- _PROBLEM TO WORK ON_:
Across all the records below, count the lines that hold "agent". State only that figure.

- _GIVEN DATA_:
>>>>>
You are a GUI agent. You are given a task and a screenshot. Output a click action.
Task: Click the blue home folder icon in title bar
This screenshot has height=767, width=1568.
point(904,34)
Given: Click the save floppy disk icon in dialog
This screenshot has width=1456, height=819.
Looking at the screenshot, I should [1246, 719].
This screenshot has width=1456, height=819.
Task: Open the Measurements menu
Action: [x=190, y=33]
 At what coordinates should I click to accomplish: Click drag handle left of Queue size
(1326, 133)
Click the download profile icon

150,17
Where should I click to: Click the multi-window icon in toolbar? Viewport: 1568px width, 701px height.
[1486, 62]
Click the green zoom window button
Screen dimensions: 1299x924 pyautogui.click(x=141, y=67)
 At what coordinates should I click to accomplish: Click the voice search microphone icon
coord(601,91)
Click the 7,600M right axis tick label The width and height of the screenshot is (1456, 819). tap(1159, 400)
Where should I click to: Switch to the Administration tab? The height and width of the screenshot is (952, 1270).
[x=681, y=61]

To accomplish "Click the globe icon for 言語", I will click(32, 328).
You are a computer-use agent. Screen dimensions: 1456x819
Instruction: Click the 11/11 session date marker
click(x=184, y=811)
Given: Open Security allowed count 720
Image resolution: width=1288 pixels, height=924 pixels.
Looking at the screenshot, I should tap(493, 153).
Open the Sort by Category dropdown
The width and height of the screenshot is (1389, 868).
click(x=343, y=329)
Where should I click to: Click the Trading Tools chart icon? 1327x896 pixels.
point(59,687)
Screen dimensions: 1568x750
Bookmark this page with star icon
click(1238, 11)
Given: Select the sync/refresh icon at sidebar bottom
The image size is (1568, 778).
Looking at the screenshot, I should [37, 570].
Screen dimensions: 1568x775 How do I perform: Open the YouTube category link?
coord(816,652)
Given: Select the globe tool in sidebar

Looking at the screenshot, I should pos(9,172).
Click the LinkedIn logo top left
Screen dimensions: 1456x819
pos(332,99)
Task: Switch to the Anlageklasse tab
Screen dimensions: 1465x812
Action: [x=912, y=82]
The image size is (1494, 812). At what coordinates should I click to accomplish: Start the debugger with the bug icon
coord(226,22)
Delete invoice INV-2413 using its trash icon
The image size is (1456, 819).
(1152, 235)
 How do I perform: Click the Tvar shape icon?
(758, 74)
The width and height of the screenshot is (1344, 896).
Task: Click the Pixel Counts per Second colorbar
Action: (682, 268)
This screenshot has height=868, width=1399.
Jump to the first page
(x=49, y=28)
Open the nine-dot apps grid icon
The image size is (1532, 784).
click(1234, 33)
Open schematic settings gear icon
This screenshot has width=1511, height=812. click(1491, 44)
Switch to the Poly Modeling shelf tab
<<<<<
- _FINISHED EXERCISE_:
2